Underground is a poignant witness tale (intriguingly dispassionate to the core) on the 20 March 1995 sarin gas attack in the Tokyo subway. It is broadly divided into 2 parts: i) accounts of victims, and ii) accounts of people who were close to the perpetrators. In the Preface to Part 1 Murakami ends with the lines: You get up at the normal time, wash, dress, breakfast, and head for the subway station. You board the train, crowded as usual. Nothing out of the ordinary. It promises to be a run-of-the-mill day. Until five men indisguise poke at the floor of the carriage with the sharpened tips of their umbrellas, puncturing some plastic bags filled with a strange liquid … At the end of Part 1 in an essay Murakami writes: Haven’t you offered some part of your Self to someone (or something), and taken on the “narrative” in return? Haven’t we entrusted some part of our personality to some greater System or Order? And if so, has not the System at some stage demanded of us some kind of “insanity”? Is the narrative you now possess really and truly your own? Are your dreams really your own dreams? Might not they be someone else’s visions that could sooner or later turn into nightmares?
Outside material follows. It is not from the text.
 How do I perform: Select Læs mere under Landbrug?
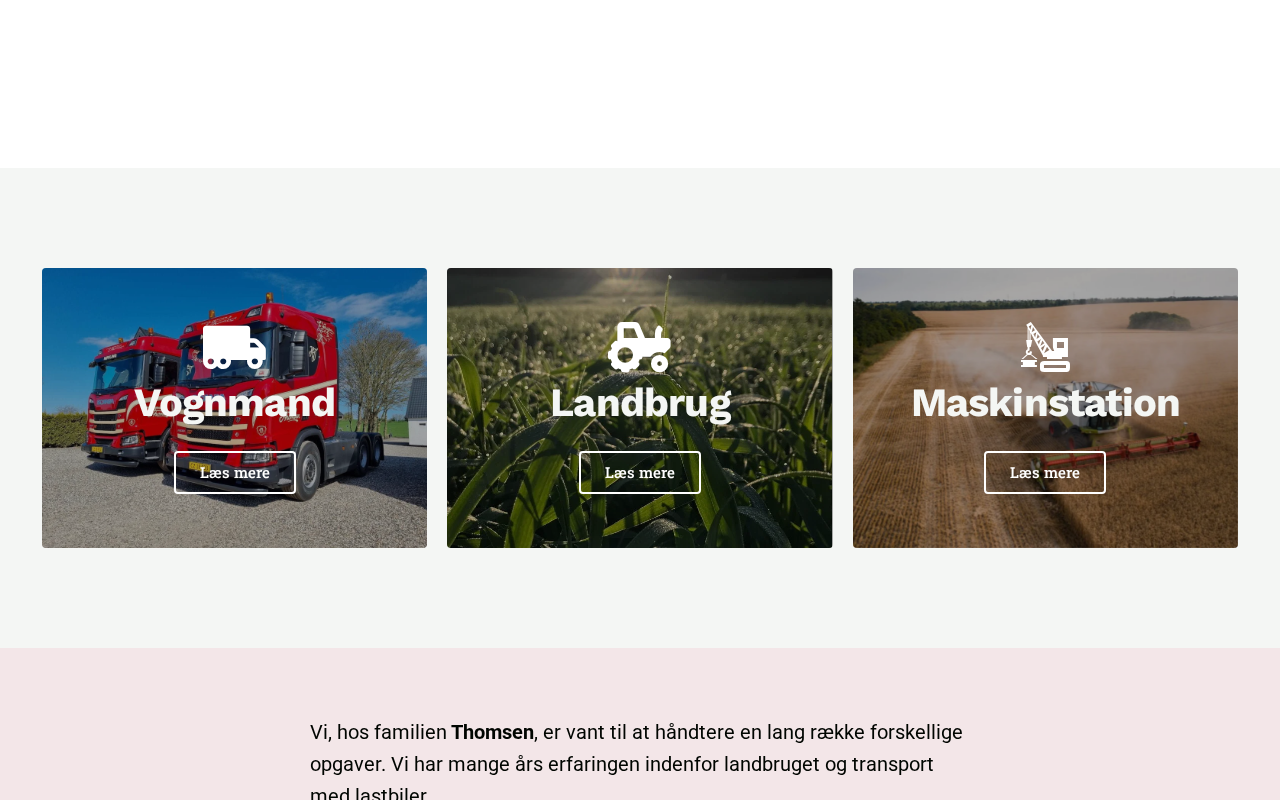coord(640,472)
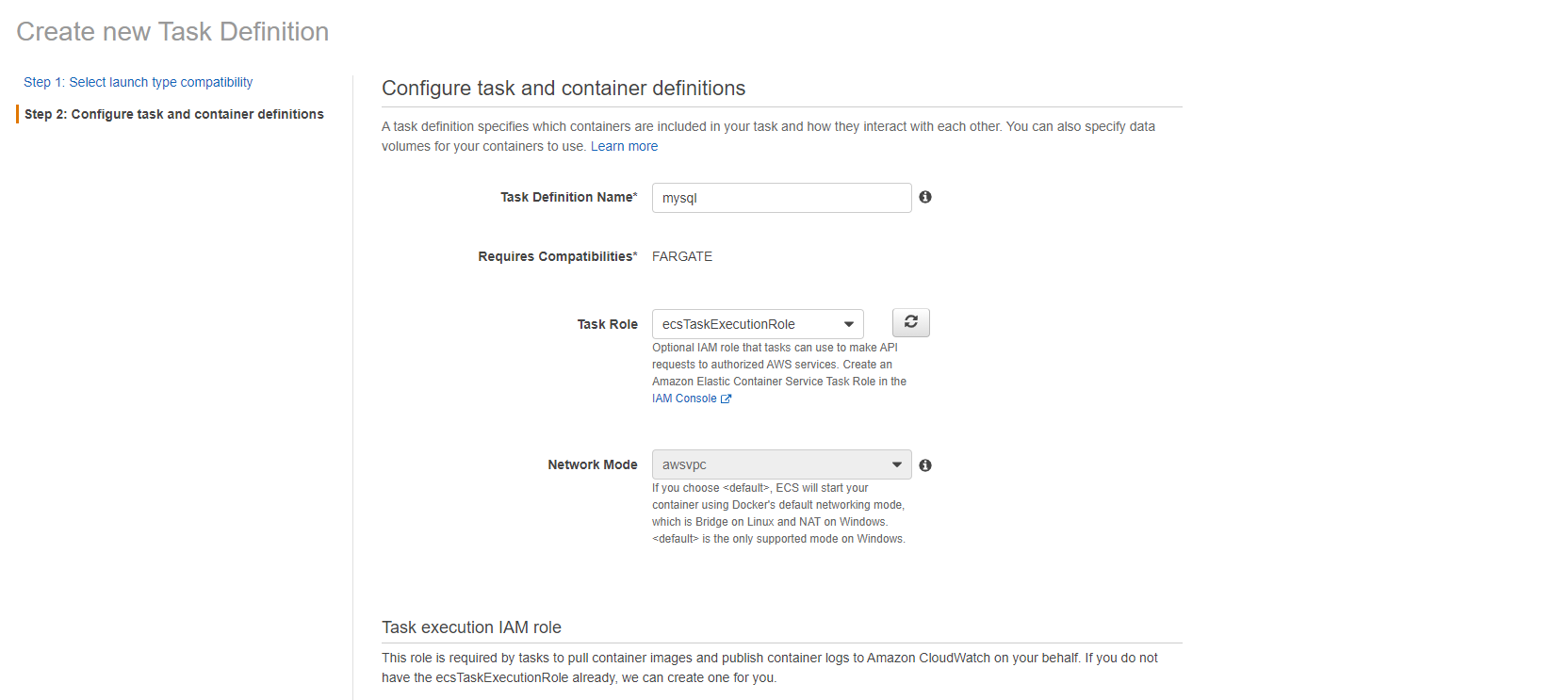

In the Afterword Murakami brilliantly brings out one of the central conflicts of modern life: The question was asked over and over again, “How could such elite, highly educated people believe in such a ridiculous, dangerous new religion?” Certainly it’s true that the Aum leadership was composed of elite people with distinguished academic credentials, so it’s little wonder that everyone was shocked to discover this. The fact that such upwardly-mobile people easily rejected the positions in society that were promised them and ran off to join a new religion is a serious indication, many have said, that there is a fatal defect in the Japanese education system. However, as I went through the process of interviewing these Aum members and former members, one thing I felt quite strongly was that it wasn’t in spite of being part of the elite that they went in that direction, but precisely because they were part of the elite.
3.
We have to do Underground in India on: the Sikh riots in Delhi; demolition of the Babri Masjid; the Hindu-Muslim riots in Gujarat post-Godhra; the violence in Nandigram and Singur in connection with farmlands being snatched away by governments for industries; the conflict between the tribals, the Maoists and the security forces in the backdrop of forests and mines; the Narmada Bachao Andolan – to be able to grasp ‘what is modern India’ in full measure.